## About this exercise
Below are records; count how many of their lines contain the word "Toggle" and give the number alone.

## Dataset excerpts
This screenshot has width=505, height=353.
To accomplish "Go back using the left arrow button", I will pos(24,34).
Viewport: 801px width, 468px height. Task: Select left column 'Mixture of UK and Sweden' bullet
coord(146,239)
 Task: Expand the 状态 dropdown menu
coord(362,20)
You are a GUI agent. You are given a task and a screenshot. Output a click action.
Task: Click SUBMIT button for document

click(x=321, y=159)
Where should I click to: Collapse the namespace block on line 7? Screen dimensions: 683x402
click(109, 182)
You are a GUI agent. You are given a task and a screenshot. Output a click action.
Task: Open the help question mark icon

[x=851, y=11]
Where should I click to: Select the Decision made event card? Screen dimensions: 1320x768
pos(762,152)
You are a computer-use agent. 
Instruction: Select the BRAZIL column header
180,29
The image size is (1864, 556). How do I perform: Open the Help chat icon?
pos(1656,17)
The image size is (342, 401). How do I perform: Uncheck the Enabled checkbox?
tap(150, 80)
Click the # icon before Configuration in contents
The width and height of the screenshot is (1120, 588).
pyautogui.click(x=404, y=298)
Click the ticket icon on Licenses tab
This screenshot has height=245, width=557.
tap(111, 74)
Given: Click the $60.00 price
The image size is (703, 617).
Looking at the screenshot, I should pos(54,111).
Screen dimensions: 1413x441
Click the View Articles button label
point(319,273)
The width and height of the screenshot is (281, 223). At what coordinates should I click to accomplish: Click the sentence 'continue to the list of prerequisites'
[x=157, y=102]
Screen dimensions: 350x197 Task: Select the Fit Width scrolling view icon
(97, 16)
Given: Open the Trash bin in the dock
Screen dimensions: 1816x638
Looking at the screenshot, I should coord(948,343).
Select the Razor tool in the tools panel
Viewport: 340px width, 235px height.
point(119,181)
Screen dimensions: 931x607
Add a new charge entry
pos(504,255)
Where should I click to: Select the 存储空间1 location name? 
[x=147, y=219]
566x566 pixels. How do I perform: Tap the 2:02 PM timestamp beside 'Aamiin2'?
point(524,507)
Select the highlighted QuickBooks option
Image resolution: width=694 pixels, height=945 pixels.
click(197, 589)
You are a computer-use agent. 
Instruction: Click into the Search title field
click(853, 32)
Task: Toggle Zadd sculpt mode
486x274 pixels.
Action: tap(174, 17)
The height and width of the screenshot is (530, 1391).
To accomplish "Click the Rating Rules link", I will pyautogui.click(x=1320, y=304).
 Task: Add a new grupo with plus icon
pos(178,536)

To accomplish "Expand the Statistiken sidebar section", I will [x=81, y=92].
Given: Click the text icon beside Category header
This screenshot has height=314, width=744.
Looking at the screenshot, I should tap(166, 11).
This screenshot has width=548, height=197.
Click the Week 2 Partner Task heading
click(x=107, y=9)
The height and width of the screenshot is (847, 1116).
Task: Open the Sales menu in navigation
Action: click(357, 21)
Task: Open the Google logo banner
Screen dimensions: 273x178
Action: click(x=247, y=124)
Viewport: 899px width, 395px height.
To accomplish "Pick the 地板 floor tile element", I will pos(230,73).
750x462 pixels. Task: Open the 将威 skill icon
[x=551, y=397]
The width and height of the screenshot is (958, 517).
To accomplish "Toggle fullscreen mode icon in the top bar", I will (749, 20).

## Output of the task
2